Education

Education’s legal fires ‘need dousing’

David Macfarlane

In an unusual case, activists want the government to be legally bound to extensive education reforms.

Throwing the book: The Western Cape High Court is to decide on an application to submit the government to supervision in, among other areas, supplying teaching materials to all schools. (Madelene Cronjé, MG)

If a uniquely wide-ranging application due to be heard in the Western Cape High Court next week succeeds, the government might have to submit regular reports to the public protector, the South African Human Rights Commission or the auditor general detailing how it is remedying its alleged failures to comply with the Constitution’s requirements on the right to basic education.

Applicants Jean Pease, a longtime educationist and civil society activist, and the Progressive Principals’ Association, a 200-member Western Cape-based organisation, specify four areas in which they contend that the government’s systemically dysfunctional implementation violates constitutional rights.

Pease’s founding affidavit describes these deficiencies as:

• Age-appropriate early childhood development programmes;

• Mother tongue-medium education in the primary and intermediate school years;

• Timeous supply and delivery of adequate quantities of textbooks and relevant teaching materials in appropriate languages in all schools; and

• Professionalising teachers.

The respondents include the ­government of South Africa, the minister of basic education and the nine provincial education MECs.

The application is unusual not only in its scope – previous education litigation has generally focused on single areas at a time, such as infrastructure – but also in the kinds of orders it asks the court to make.

Chief among these is the so-called “supervision” order that in this case would entail a chapter nine institution or courts “monitoring” the government’s “progress … towards full compliance with [its] constitutional obligations”, Pease’s affidavit says.

In one of the few evident points of agreement between the applicants and the respondents, Basic Education Minister Angie Motshekga’s answering affidavit calls such an order “unprecedented”, and advocate Paul Hoffman SC told the Mail & Guardian it is “novel”.

Hoffman is a director of the Institute for Accountability in Southern Africa, and has been engaged by the applicants’ attorneys with the institute’s permission.

What does basic education mean?
On the application"s scope, he said: “Previous cases have dealt with one fire at a time, instead of installing a sprinkler system. It’s all been crisis management. We need to concretise what ‘basic education’ means.”

Pease elaborated: “We all agreed in 1994 that a total revamp of the education system was needed, but the manner in which [the government] revamped it has created more problems than solutions.

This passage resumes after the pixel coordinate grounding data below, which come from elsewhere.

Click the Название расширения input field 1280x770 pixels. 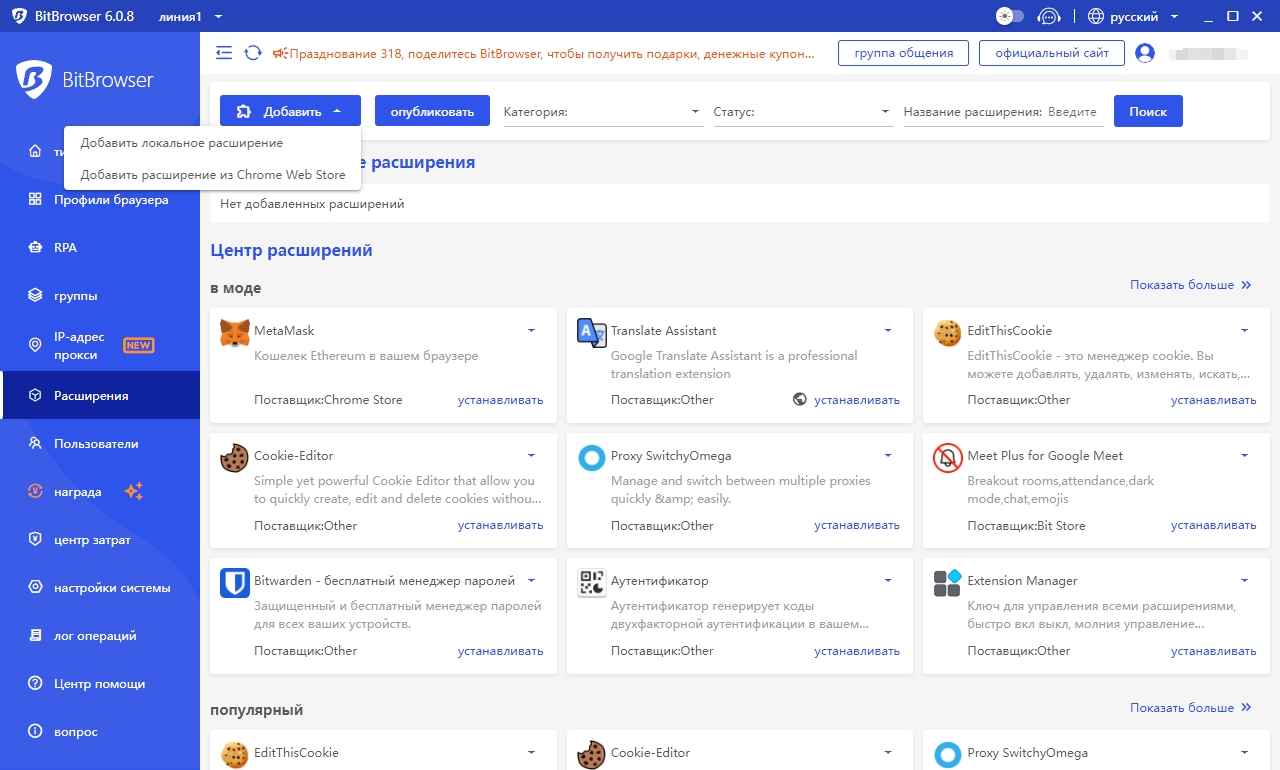(1074, 112)
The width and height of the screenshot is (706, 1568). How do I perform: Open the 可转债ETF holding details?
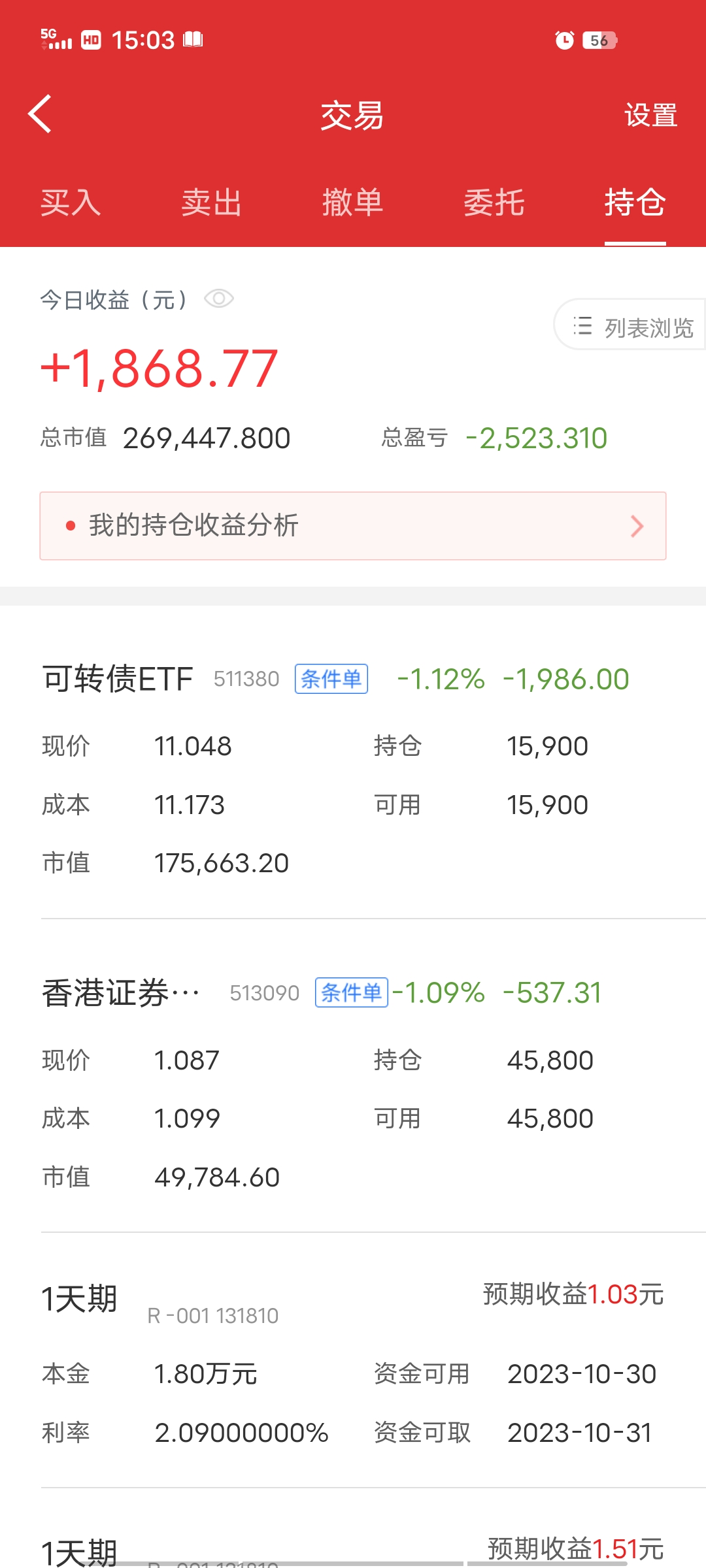tap(118, 679)
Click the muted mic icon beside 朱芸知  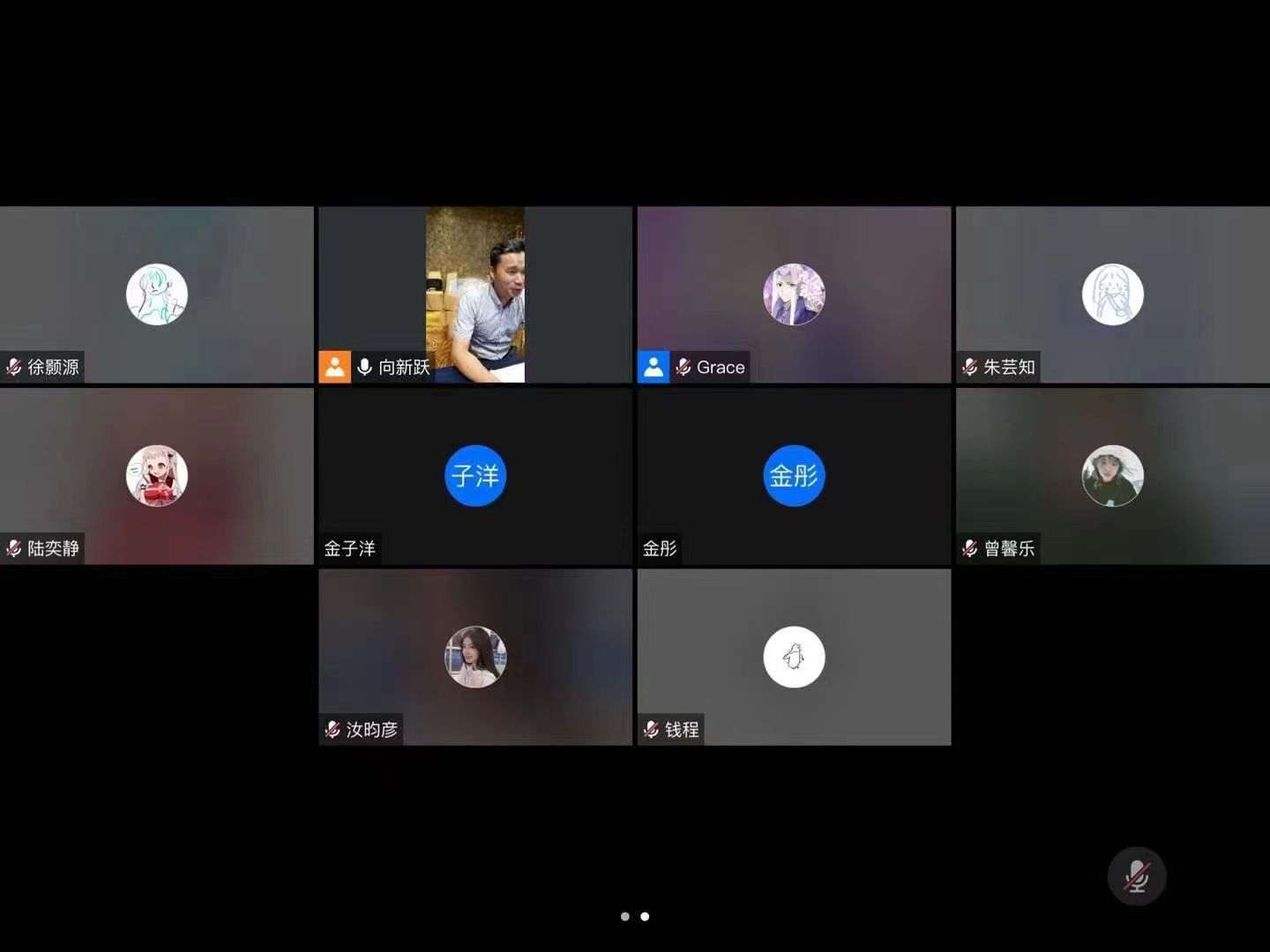point(970,368)
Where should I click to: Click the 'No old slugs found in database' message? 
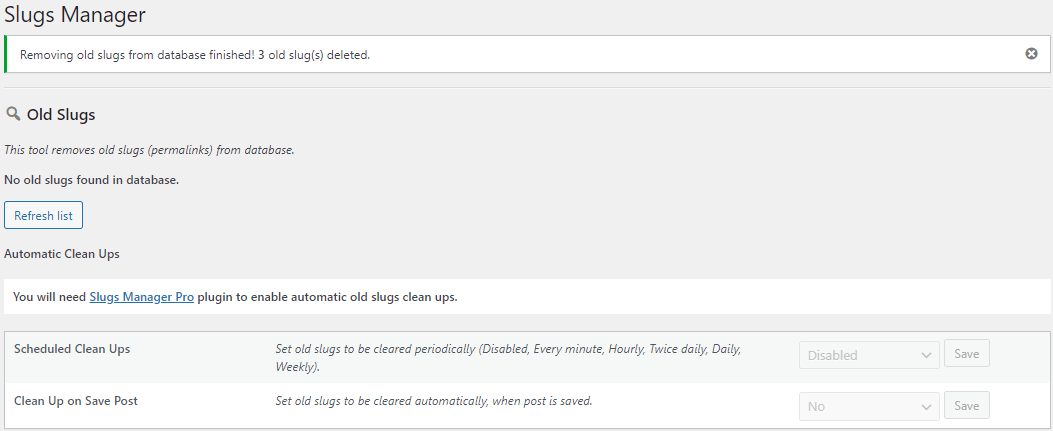[x=91, y=180]
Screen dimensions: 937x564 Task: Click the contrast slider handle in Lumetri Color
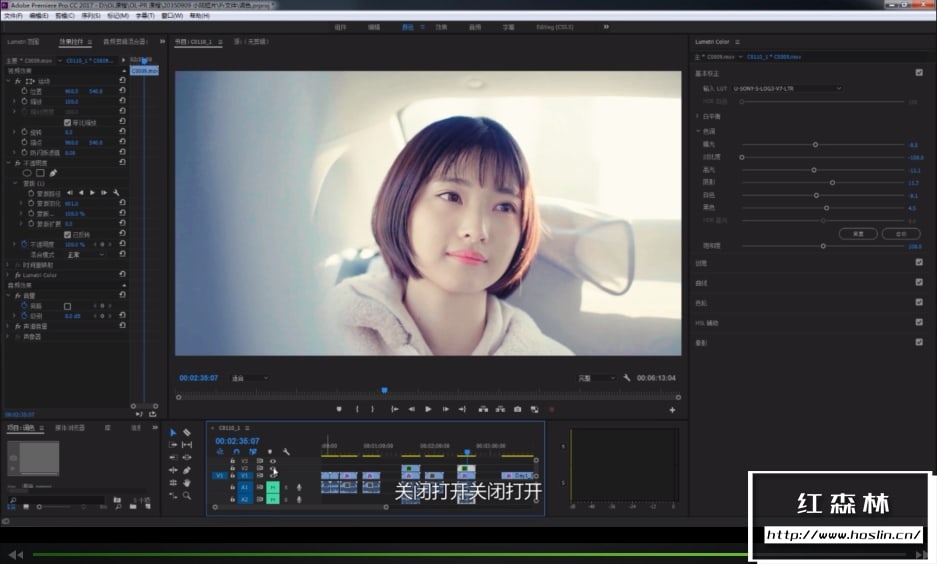tap(742, 157)
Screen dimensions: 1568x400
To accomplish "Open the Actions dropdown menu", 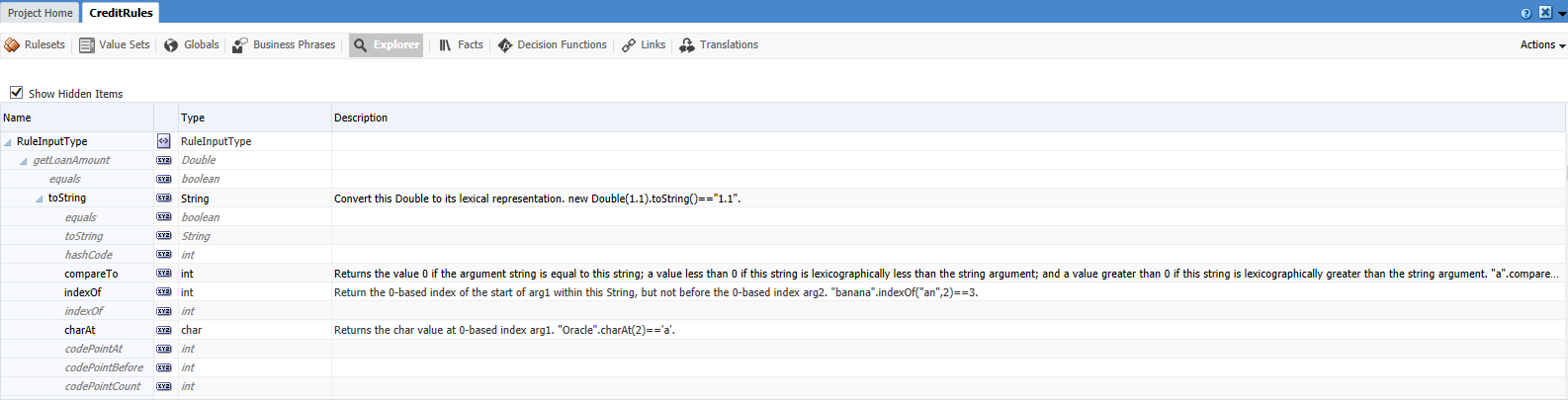I will (x=1542, y=45).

“We’ve specified four pertinent areas that all go to the central problem of basic education. We felt that dealing with just one or another symptom [of dysfunction] wouldn’t be helpful.”

The ministry did not respond to the M&G’s questions. But Motshekga’s affidavit argues “there is no basis” for the “unprecedented” supervisory order the applicants seek. On this, Pease’s answering affidavit expresses the essence of the applicant’s case: “Literature indicates that there is gross failure to deliver basic education and that, indeed, the respondents are not performing their constitutional and statutory functions.”

In support of their core contention that the state of basic education is “highly dysfunctional” in about 80% of schools, the applicants marshal official data, reports and other documents, as well as articles by more than 20 education experts, about the four areas their action specifies, attaching these as annexures.

Polarised disagreement
Motshekga’s strategy is similar – with the result that well over 3 000 pages now comprise the documents filed with the court. But in each of the four areas, it is frequently exactly the same data that elicits polarised disagreement between the parties.

Ever-rising matric results, for instance, are in Motshekga’s contention a success story. But for Pease, these results “are not a true reflection of the dismal reality that currently more than 50% of the learners entering the education system do not reach grade 12, with many of them dropping out after the age of 15, attempting – and unsuccessfully so – to enter the job market functionally illiterate, innumerate and unemployable.”

Equally, the annual national assessments (ANA), showing very low levels of literacy and numeracy in the early grades, receive divergent interpretations, as Motshekga’s affidavit suggests: “It is … with considerable surprise that I note that much of the founding papers invoke the ANA in support of the applicants” cases that the government is not furthering the right to basic education. The ANA is, in fact, proof to the contrary. ANA is not only a measure of progress, but helps the government know where support for better learning and teaching is mostly needed.”

In sum, the applicants identify what they describe as “the false, bare denials, the obfuscation, [and] the emaciated and the ill-informed content” of Motshekga’s answer.

But for the minister, the applicants’ case is “legally misconceived”, “constitutionally inappropriate” and “blinkered”. The battle comes to court on May 19.